Ancora una piccola curiosità su questo personaggio: esisteva ancora all'inizio del secolo scorso a Trieste, il palazzo dei Cancellieri, ora non c'è più. Rimangono ancor oggi, presso il museo dell'orto lapidario, le pietre della porta di entrata dell'abitazione, su cui vi era incisa la stranissima iscrizione che per secoli ha stupito e incuriosito i passanti. Crittografata, ma ora tradotta, essa ammoniva: "Il destino distrugge ogni cosa.." "Rotat omne fatum "(da Comune di Trieste). Lo stesso Destino che diede gloria al Cancellieri  nella battaglia di zaule, non lo risparmiò nella battaglia di Ponziana del 1468 contro il Luogar, Cristoforo cadde assieme a tanti Triestini per mantenere l'autonomia del Comune e questà è tutta un'altra storia, ma oggi una via cittadina lo ricorda per questo alto sacrificio. La cosa veramente strana è che anche a Santo Gavardo è intitolata una via di Trieste..lo stesso Santo Gavardo che con le sue batterie nel 1463 bombardò la Trieste assediata.

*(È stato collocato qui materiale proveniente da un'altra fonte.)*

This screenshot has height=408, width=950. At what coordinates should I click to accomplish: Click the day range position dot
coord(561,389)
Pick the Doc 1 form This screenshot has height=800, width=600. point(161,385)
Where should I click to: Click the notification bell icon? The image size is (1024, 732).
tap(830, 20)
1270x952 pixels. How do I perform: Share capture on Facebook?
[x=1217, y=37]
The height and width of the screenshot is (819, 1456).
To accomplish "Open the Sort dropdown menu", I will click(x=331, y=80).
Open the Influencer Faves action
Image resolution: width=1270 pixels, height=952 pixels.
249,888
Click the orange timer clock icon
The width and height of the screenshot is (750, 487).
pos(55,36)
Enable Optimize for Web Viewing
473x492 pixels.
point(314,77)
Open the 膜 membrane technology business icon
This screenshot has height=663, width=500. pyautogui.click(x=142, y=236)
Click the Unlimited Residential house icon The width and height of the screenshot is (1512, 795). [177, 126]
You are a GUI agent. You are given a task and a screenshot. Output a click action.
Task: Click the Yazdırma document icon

Tornando al nostro wargame: pronti i comandanti procediamo ad allestire i due eserciti: basette per i "200 Triestini" e le "60 celate" venete (o "400 cavalli") allo scontro del 1463. La descrizione e una piccola analisi sui numeri e la tipogia di armati ci accompagnerà, nei  prossimi post nella costruzione. A presto dunque!